____ Listed records
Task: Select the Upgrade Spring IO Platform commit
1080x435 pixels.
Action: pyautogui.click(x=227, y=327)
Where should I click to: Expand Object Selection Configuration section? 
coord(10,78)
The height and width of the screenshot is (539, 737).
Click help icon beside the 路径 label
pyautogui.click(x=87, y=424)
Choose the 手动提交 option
________
Change "help icon" to "question mark icon" in the records above, and leave every other part of them unchanged.

_In response:_
Task: Select the Upgrade Spring IO Platform commit
1080x435 pixels.
Action: pyautogui.click(x=227, y=327)
Where should I click to: Expand Object Selection Configuration section? 
coord(10,78)
The height and width of the screenshot is (539, 737).
Click question mark icon beside the 路径 label
pyautogui.click(x=87, y=424)
Choose the 手动提交 option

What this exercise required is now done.